Her mouth snaps closed, her expression turning triumphant. "What was that about you being my only option?"

I just hold her gaze. "Ask him why you're free, Jasmine."

Her expression morphs again, unease filtering in. "My friends bailed me out."

"No, princess. You're free because I had the charges dropped."

She gapes at me, her lips slightly parted, like she can't believe what she's hearing. Hell, maybe she doesn't believe it.

"You were willing to camp on my doorstep to get what you wanted from me," I murmur, pitching my voice so she hears me, but Davidson doesn't. "But I'm willing to do whatever the fuck I have to do to get one date with you, even if it means sending you to jail just so I can bail you right back out again. That's how serious I am about you."

If this is war, I'm going to win because there is no other option. She's already complicated my entire fucking life. I'm willing to turn hers upside down and inside out until she has no choice but to agree to give me a chance. If she didn't want the fight, she shouldn't have picked it.

"You…you…" she splutters.

"Yeah, me," I smirk at her, loving the way her eyes are dark and stormy and a little awed at the same time. "You started this war, princess. I intend to win it."

I don't get her time to process or come up with a retort. I know if I wait long enough, she'll bounce back and shoot me down again. I don't want that. I want her to sit with what I just said, absorb it, and realize that I mean it.

"See you later, baby," I say instead, tapping the bars of her cell before I turn and stride away, leaving her gaping after me.

Chapter Seven

Jasmine

"Icannot believe I'm back here again," I grumble, staring at River's house like he might jump out of the damn bushes and have me arrested again. Actually, he might. I think he's a little unhinged.

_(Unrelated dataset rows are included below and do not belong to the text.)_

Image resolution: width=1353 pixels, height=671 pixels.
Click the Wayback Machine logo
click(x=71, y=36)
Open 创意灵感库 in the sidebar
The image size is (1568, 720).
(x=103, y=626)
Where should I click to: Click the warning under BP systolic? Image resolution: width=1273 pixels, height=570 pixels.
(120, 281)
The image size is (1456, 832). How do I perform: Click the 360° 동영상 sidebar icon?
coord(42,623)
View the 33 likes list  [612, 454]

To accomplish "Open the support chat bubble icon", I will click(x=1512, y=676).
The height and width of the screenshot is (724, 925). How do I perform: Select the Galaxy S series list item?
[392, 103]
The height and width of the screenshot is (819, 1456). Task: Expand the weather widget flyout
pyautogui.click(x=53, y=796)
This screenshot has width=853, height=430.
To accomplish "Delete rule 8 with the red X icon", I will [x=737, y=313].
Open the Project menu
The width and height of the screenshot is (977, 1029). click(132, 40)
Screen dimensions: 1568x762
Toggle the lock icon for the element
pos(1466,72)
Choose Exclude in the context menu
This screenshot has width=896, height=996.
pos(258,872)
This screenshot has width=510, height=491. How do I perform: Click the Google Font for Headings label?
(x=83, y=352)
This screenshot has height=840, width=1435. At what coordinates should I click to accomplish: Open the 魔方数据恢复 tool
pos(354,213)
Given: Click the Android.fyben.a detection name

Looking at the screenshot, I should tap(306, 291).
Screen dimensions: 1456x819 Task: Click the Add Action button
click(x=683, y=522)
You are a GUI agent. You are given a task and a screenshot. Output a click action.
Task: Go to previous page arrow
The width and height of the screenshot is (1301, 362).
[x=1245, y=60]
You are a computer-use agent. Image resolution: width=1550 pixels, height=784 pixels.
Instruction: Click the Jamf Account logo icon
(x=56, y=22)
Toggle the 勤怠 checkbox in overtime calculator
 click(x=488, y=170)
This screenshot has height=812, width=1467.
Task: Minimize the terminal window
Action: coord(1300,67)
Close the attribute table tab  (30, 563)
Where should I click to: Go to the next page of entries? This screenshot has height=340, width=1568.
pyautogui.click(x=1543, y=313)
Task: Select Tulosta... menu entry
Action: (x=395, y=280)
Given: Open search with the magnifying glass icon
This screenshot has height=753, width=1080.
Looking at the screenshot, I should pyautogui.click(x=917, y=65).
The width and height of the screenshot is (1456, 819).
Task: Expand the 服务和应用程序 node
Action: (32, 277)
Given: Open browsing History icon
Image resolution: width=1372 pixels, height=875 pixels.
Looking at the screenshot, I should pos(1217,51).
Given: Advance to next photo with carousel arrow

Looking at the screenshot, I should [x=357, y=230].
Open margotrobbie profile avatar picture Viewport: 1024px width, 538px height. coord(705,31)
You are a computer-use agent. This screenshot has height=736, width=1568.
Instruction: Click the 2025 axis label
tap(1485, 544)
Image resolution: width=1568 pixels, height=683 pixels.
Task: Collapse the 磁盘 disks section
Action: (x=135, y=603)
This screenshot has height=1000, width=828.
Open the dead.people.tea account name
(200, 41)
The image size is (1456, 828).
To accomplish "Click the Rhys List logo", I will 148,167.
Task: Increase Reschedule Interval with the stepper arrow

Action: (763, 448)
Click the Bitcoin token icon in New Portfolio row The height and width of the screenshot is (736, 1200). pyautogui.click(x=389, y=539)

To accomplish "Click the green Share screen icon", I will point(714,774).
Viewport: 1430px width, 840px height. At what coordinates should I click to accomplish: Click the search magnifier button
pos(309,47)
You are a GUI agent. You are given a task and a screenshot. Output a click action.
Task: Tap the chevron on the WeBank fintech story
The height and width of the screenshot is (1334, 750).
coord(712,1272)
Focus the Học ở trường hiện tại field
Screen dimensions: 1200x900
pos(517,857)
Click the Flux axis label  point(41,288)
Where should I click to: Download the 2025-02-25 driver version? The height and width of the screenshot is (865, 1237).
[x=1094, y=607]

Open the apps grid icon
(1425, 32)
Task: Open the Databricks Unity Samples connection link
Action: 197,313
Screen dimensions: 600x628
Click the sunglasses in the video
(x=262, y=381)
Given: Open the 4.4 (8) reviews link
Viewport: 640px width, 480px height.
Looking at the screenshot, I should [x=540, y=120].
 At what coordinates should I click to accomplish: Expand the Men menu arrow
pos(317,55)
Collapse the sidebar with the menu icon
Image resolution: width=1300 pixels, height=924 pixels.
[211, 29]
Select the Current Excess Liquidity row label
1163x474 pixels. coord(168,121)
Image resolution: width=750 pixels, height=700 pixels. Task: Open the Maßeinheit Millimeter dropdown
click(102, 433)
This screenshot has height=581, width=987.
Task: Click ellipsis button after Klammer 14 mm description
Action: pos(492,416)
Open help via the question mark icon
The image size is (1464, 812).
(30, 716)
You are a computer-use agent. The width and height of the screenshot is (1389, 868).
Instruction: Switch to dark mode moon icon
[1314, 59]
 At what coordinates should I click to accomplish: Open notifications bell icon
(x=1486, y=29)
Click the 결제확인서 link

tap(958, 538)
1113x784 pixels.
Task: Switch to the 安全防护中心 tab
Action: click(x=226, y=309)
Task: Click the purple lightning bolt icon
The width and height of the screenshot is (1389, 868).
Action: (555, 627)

I mean, who the fuck has someone arrested and then immediately drops the charges just to prove a point? I don't even know what point he's trying to prove here! That he's insane? I already knew that! That he wants to date me? That he's not even remotely close to anything I expected?

I'm losing it. Literally losing it.

It's been three days since he had me arrested, and I'm in a tailspin. I was awake half the night again, just replaying the look on his face when he told me that he's serious about me. Part of me wants to fucking run in the opposite direction and never look back. That would be the smart thing to do. But I'm here anyway. Because no one has ever looked at me the way he does. And no one has ever made me feel the way he does, either.

And no one has ever had me arrested and then dropped the charges in some desperate attempt to blackmail me into a date. It's literally the most unhinged thing I've ever even heard.

But I'm here now anyway.

I want answers, dammit.

At least, that's what I tell myself.

I think I know I'm full of shit before I ever ring his doorbell.

I'm absolutely sure I'm full of shit when he pulls the door open, dressed in nothing but a pair of sweats and his glasses, his sweaty hair plastered to his head.